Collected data
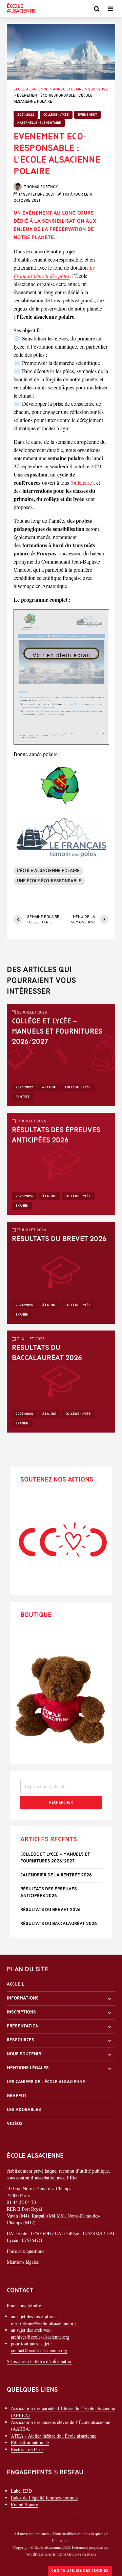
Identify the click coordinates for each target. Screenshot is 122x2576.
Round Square (24, 2504)
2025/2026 (24, 1196)
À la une (49, 1087)
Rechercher (61, 1803)
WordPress (35, 2554)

### Goal of the exercise
Nothing but the lines from the one with "Round Square (24, 2504)" through the last line of the entries should be repeated, and those exactly.

### Task result
Round Square (24, 2504)
2025/2026 (24, 1196)
À la une (49, 1087)
Rechercher (61, 1803)
WordPress (35, 2554)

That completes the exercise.